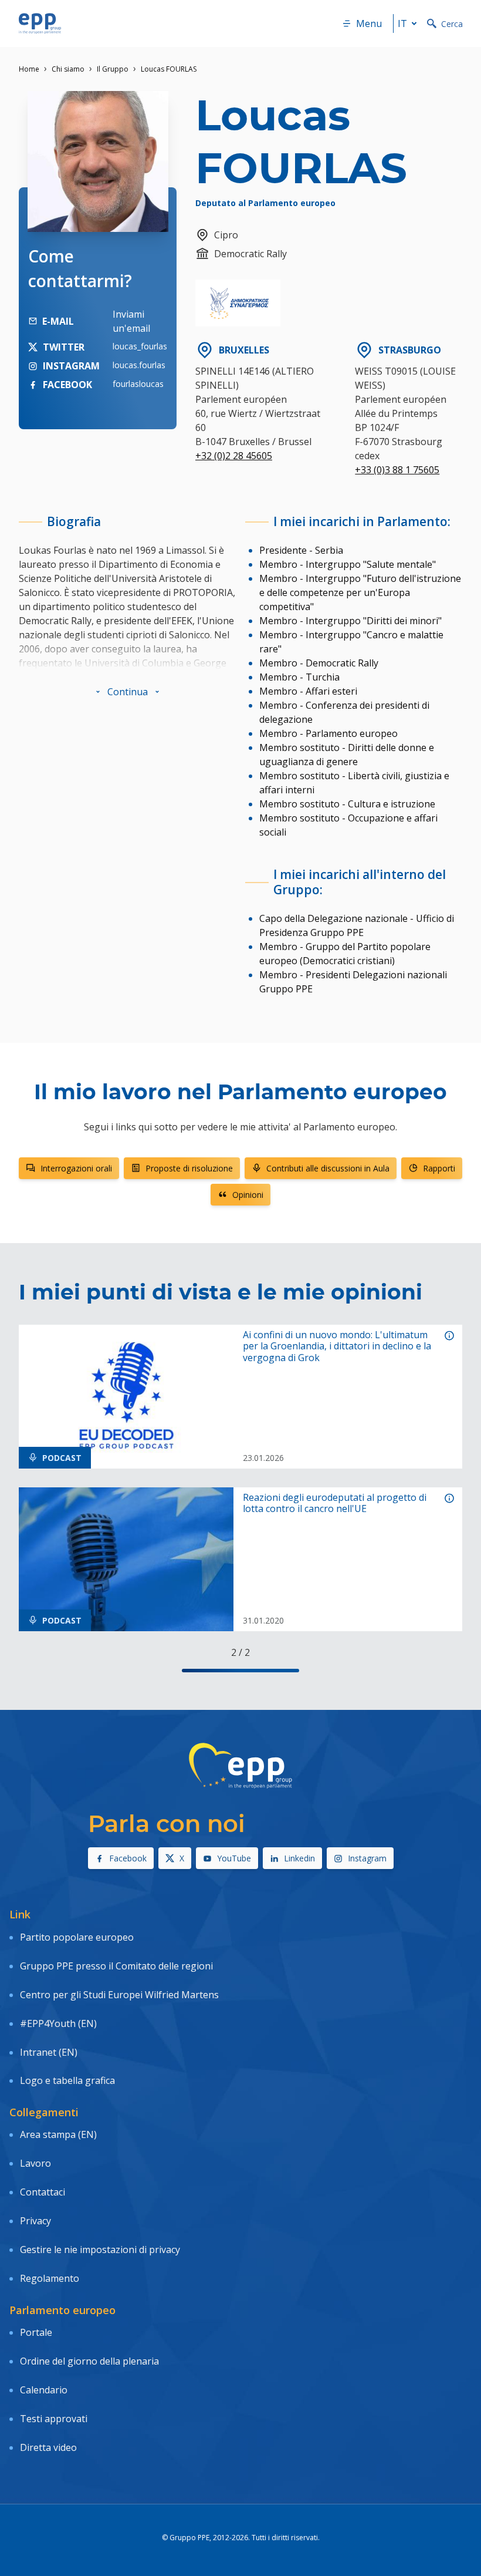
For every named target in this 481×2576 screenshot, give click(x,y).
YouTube (234, 1858)
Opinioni (247, 1194)
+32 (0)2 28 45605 (233, 455)
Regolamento (49, 2278)
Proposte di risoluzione (189, 1168)
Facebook (128, 1858)
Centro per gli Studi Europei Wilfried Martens (119, 1994)
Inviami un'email (131, 321)
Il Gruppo (112, 69)
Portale (36, 2332)
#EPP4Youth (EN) (58, 2023)
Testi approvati (53, 2418)
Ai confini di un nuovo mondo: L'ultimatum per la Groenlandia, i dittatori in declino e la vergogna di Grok (337, 1346)
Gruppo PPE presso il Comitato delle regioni (116, 1965)
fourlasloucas (138, 383)
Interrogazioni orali (76, 1168)
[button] (127, 691)
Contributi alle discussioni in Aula (327, 1168)
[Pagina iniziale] (40, 23)
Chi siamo (68, 69)
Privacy (35, 2220)
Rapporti (439, 1168)
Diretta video (48, 2447)
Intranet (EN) (48, 2052)
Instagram (367, 1858)
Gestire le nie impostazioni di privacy (100, 2249)
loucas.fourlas (139, 365)
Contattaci (42, 2192)
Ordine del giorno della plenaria (89, 2361)
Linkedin (299, 1858)
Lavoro (35, 2163)
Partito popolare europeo (77, 1937)
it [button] (402, 23)
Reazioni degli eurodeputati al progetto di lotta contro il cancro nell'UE (334, 1503)
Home (29, 69)
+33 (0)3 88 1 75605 (397, 469)
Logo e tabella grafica (67, 2080)
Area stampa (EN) (58, 2134)
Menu (369, 23)
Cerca (452, 23)
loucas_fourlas (140, 346)
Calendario (43, 2389)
════════
**Activity**
Please state how many lines in the listing hold the string "Gruppo", giving the number alone.

**Finished task**
2